We tend to think of artists as people with sorts of egos that make them want to stay in the spotlight, to get attention. An exhibition of three important L.A. artists focuses, instead, on their various of methods of making themselves disappear. Aptly titled, Disappearing—California c. 1970 at the Modern Art Museum in Fort Worth, this show is the first to look in detail at the conceptually-based art of Chris Burden, Jack Goldstein and Bas Jan Ader.
All of the artists are considered major figures in the art of their time and though they all lived in L.A. when it was a hot-house of great talents, they weren’t particularly close friends. In a way, that makes their sui generis obsessions more fascinating and undeniably connected to who they were as people.
Most of the art is based in an action, as opposed to performance, though all of them made certain that it was photographed, filmed or video-taped. In short, they knew they were making art and expected it to have a life beyond the action itself. This was part of a larger movement of performance-based art in the 1970s and what was called the “de-materialization of art,” a way to move away from the production line of saleable paintings and sculptures. Made in the shadow of the Summer of Love, in the waning years of the Vietnam War, the show has something of a somber tone.
The best known of the three is the American artist Chris Burden, who had spent much time on the East Coast and in Europe before attending Pomona College and then U.C. Irvine, both of which were crucibles of permissivity for new art. His now notorious graduate piece was hiding in a school locker for five days and nights with nothing but water and bottle for his urine.
People could talk to him while he was in the locker but he could not be seen or heard. He had hidden himself away at the very time that most art students were preparing to make themselves known.
That daring piece ultimately contributed to making him one of the best known artists and the exhibition includes photographs of later manifestations of his extreme art. This includes the time that his art White Heat, White Light, (1975) consisted of the apparently empty Ronald Feldman gallery in New York where he lay on a white shelf near the ceiling where no one could see or hear him for weeks.
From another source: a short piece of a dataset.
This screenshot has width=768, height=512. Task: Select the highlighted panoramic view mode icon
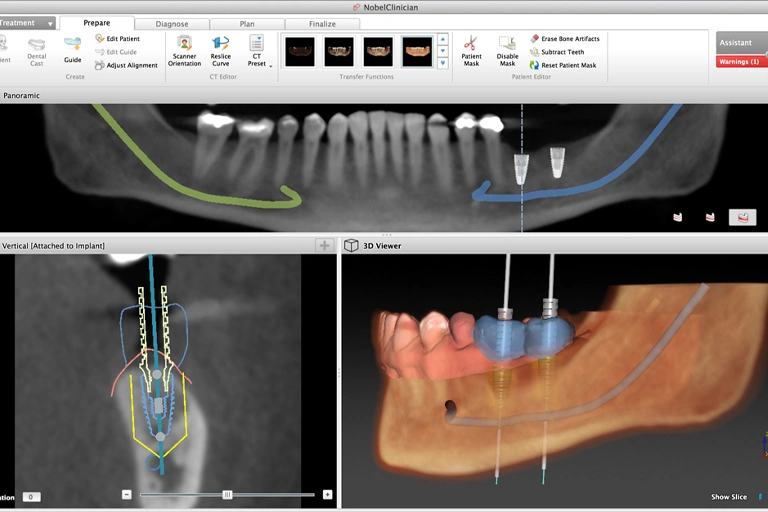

His presence, felt by them or not, was the show.
Canadian Jack Goldstein was a charismatic figure in the early years of Cal Arts gaining attention for his 1972 Burial Piece, where he had himself interred in a coffin with breathing holes while teachers and students observed. Other art had a more marked connection to popular culture, especially his short movies. One gallery features a number of projectors running his simple black and white films notably one in which the artist runs around his darkened studio attempting to evade a big spot light, disappearing from unwanted attention.
Dutch artist Bas Jan Ader was either the most reckless or the most committed to his art. His is the first work in the show, a 1969 wall text that says “Please Don’t Leave Me,” with a string of electric lights tumbling over it. Black and white films of his stunts can seem both slapstick and dangerous, like rolling off the roof of his house or riding his bicycle along a Dutch canal and tumbling into the water. In some ways, his work is the most moving since it includes evidence of what he called “The search for the miraculous.” Photographs document him with his wife, Mary Sue Anderson Ader, preparing for his solo 1975 voyage across the Atlantic from Chatham, Massachusetts to England in a used sailboat. His body was never recovered and the boat was discovered a year later off the coast of Ireland. He just…disappeared.
Was Ader naive? Did he have a death wish? He was the most extreme but all of the artists were exploring the effects of extreme actions on themselves first and foremost. All the documentation and relics can make the actions seem like theater or magic. Burden has long claimed that his most extreme act, of having himself shot, was a misfire. He wanted to know the fear of being shot at, not the pain of being hit. Perhaps Ader wanted to know the feeling of being lost at sea, the feeling of praying for and receiving a miracle. But his project, too, went tragically off course.
Goldstein wound up being a super star in the New York art scene for his 1980s paintings of nocturnal cities illuminated by exploding bombs of white light. Yet, he died an impoverished addict in 2003. His saga was compellingly told in Richard Hertz’s book Jack Goldstein and the CalArts Mafia.
Burden produced the most work including the always pleasing grove of vintage street lamps in front of LACMA. He died of cancer at his home in Topanga just four years ago. This show connects his early extreme actions to his lifelong curiosity about the extreme effects of change in industrialization or military research, topics on which he had informed and off-beat opinions.
Organized by Philipp Kaiser, the exhibition captures a time when disappearance was an edgy new concept. It also serves as an elegy for three extraordinary artists who live on through their art. It is on view in Fort Worth through August 11.
If you can’t make it to Texas, a show of work by Ader, Water’s Edge, is at Meliksetian Briggs gallery in the mid- Wilshire area through July 27.